» **EXERCISE DIRECTIONS**: Exactly the lines below from the one with "Image resolution: width=549" up to and including the one with "Task: Refresh the インタラクション履歴 list" make up the answer, with nothing else added.

» **DATASET EXTRACT**:
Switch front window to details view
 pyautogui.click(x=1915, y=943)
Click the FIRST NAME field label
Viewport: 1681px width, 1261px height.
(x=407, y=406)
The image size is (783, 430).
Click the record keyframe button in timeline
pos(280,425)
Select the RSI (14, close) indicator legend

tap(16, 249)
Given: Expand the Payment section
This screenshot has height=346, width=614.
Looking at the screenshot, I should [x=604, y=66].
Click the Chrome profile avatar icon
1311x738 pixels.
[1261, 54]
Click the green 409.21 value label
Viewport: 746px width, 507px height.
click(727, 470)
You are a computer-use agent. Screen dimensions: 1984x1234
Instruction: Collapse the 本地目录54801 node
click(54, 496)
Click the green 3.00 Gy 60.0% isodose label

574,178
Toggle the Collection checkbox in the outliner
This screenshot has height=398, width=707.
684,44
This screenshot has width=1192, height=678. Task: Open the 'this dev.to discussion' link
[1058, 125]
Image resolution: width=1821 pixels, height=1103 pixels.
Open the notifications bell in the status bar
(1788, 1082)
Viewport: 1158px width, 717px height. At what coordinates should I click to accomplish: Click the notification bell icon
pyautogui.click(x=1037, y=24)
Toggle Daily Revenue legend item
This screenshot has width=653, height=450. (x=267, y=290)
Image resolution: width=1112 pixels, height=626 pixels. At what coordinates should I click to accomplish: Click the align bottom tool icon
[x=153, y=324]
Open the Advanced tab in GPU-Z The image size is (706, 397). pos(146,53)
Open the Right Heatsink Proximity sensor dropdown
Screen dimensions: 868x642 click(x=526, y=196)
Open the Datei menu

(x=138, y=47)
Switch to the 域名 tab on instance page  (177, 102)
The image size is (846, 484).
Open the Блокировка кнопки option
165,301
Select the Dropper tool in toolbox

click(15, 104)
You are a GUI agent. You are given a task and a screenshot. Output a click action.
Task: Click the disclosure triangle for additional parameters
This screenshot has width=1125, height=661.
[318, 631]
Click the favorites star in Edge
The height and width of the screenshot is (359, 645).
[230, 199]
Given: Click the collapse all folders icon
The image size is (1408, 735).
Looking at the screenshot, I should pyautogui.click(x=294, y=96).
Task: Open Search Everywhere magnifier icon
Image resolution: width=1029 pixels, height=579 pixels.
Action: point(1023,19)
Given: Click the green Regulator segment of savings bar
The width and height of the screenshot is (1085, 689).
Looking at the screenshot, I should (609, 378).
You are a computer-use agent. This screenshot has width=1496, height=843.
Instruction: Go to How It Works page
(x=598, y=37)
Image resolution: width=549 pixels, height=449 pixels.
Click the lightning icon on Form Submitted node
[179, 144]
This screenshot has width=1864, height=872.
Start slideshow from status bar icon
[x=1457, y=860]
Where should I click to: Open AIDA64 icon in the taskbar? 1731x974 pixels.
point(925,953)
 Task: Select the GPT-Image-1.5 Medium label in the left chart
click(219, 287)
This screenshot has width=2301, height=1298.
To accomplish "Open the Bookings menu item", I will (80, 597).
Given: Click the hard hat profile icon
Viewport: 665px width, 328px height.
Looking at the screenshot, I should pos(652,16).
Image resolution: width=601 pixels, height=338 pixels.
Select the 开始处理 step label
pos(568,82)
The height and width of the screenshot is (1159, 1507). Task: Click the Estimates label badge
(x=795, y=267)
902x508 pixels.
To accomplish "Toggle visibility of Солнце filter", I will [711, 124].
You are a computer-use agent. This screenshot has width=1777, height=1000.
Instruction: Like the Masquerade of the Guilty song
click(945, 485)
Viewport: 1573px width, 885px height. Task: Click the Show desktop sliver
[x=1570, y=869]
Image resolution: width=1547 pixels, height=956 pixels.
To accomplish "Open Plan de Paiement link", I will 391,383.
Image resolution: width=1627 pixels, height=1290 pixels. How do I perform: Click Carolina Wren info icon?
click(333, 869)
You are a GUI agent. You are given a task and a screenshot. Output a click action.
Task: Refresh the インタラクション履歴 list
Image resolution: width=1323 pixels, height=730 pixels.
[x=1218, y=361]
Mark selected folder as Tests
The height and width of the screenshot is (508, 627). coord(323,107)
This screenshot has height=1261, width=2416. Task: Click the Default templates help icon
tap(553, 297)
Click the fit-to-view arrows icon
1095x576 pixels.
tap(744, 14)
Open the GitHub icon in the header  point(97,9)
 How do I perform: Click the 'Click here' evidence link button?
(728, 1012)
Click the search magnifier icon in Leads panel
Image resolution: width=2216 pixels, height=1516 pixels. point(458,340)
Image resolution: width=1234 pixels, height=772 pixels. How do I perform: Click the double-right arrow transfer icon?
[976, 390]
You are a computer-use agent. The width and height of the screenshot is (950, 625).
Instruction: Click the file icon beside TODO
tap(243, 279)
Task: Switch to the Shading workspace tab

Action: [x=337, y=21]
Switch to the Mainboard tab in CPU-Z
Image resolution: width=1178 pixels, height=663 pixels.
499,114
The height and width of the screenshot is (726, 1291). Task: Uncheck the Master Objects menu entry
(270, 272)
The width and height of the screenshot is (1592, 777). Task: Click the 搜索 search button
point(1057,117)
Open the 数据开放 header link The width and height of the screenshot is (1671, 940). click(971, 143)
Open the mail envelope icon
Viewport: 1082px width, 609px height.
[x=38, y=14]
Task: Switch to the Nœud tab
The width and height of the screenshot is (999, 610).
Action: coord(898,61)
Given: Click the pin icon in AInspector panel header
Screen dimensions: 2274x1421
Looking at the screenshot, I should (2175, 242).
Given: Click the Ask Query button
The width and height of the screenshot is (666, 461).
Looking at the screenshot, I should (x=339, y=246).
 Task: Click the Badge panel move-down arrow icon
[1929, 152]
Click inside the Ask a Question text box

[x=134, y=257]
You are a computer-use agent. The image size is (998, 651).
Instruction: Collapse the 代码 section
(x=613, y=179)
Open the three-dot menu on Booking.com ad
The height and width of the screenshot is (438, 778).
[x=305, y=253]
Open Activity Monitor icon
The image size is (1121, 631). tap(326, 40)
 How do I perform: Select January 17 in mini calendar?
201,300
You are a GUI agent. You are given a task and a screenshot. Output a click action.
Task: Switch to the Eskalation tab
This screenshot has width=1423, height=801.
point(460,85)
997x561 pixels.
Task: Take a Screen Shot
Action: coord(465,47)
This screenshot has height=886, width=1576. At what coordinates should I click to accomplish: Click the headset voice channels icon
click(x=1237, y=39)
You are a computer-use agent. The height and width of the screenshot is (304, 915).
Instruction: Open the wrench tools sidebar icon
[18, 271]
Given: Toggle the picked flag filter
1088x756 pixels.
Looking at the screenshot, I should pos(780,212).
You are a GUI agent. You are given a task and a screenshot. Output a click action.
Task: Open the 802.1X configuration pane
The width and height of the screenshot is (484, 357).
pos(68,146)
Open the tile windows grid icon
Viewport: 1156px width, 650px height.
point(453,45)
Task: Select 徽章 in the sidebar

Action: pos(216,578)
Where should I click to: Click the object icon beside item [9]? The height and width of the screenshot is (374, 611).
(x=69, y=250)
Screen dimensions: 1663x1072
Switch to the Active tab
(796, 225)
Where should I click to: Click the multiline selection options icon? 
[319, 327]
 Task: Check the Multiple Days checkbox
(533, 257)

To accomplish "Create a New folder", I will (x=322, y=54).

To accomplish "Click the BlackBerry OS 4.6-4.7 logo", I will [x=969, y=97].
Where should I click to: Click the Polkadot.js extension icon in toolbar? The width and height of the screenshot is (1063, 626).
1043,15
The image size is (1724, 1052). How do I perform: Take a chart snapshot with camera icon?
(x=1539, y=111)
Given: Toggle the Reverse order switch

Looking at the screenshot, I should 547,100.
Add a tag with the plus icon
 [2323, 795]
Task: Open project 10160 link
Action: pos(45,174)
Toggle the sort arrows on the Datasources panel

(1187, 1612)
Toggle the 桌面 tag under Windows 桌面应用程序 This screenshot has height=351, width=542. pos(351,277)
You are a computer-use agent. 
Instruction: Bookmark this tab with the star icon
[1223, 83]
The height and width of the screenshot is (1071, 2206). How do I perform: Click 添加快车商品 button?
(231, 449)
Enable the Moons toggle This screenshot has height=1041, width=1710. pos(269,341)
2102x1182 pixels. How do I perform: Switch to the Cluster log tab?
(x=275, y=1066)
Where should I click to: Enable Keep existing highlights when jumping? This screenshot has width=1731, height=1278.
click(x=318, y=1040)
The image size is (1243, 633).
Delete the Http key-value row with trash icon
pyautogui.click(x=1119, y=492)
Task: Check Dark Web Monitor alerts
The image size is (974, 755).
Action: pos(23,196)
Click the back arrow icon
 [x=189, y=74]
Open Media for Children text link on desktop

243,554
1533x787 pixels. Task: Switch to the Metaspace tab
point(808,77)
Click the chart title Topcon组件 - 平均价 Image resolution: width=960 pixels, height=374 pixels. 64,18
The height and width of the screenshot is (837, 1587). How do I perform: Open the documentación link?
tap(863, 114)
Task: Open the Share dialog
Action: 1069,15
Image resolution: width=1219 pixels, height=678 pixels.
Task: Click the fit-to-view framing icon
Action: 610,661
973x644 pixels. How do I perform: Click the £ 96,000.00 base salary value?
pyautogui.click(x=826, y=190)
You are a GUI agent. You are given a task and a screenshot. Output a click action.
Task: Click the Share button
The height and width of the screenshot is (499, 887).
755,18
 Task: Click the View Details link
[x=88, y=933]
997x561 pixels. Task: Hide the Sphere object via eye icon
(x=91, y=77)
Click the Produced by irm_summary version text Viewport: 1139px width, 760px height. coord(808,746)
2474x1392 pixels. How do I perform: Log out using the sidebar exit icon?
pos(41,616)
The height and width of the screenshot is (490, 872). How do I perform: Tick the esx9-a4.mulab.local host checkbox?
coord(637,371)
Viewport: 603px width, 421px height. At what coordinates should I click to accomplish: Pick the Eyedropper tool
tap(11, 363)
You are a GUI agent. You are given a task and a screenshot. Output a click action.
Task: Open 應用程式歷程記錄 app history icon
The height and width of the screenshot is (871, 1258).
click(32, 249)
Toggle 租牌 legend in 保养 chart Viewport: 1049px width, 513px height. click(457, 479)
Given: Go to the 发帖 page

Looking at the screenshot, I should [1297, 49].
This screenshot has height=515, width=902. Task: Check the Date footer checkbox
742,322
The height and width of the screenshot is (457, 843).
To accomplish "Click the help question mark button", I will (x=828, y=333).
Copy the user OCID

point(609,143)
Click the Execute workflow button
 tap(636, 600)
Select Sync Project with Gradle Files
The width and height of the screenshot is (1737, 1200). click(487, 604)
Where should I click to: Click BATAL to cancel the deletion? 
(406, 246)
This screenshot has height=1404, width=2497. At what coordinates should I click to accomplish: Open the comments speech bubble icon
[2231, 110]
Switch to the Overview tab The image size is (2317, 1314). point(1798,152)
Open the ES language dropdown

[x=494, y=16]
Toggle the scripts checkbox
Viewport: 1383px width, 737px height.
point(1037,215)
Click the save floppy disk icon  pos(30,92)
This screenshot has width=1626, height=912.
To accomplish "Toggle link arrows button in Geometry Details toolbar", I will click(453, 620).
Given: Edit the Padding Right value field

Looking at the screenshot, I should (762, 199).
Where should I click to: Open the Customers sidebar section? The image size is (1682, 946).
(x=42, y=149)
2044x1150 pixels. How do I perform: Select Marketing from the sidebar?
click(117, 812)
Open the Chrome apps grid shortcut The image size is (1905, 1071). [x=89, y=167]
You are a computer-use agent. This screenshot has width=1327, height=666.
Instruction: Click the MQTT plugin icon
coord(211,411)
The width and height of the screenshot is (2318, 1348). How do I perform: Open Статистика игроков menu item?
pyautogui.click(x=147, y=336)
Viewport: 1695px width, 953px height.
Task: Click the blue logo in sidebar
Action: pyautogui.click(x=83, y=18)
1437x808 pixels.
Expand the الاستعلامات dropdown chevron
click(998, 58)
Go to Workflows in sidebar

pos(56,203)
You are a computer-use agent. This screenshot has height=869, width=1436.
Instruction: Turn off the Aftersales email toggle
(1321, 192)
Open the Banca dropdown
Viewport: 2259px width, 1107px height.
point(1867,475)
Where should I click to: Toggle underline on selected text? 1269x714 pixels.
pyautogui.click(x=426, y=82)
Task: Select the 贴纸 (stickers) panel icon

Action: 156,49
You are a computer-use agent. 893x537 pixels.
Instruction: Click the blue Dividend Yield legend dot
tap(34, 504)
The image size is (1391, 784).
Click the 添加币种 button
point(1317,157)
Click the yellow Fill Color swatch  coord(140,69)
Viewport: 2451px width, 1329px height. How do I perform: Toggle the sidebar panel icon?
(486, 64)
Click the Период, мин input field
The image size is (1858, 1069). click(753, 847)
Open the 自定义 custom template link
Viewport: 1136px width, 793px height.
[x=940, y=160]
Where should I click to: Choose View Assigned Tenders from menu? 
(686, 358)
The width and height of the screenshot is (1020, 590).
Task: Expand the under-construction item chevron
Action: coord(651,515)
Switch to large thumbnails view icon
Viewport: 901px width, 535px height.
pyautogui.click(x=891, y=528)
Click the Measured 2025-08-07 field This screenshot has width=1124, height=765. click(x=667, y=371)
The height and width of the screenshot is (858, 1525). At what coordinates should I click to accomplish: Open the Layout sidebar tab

» **TASK SOLUTION**:
Image resolution: width=549 pixels, height=449 pixels.
Click the lightning icon on Form Submitted node
[179, 144]
This screenshot has width=1864, height=872.
Start slideshow from status bar icon
[x=1457, y=860]
Where should I click to: Open AIDA64 icon in the taskbar? 1731x974 pixels.
point(925,953)
 Task: Select the GPT-Image-1.5 Medium label in the left chart
click(219, 287)
This screenshot has width=2301, height=1298.
To accomplish "Open the Bookings menu item", I will (80, 597).
Given: Click the hard hat profile icon
Viewport: 665px width, 328px height.
Looking at the screenshot, I should pos(652,16).
Image resolution: width=601 pixels, height=338 pixels.
Select the 开始处理 step label
pos(568,82)
The height and width of the screenshot is (1159, 1507). Task: Click the Estimates label badge
(x=795, y=267)
902x508 pixels.
To accomplish "Toggle visibility of Солнце filter", I will [711, 124].
You are a computer-use agent. This screenshot has width=1777, height=1000.
Instruction: Like the Masquerade of the Guilty song
click(945, 485)
Viewport: 1573px width, 885px height. Task: Click the Show desktop sliver
[x=1570, y=869]
Image resolution: width=1547 pixels, height=956 pixels.
To accomplish "Open Plan de Paiement link", I will 391,383.
Image resolution: width=1627 pixels, height=1290 pixels. How do I perform: Click Carolina Wren info icon?
click(333, 869)
You are a GUI agent. You are given a task and a screenshot. Output a click action.
Task: Refresh the インタラクション履歴 list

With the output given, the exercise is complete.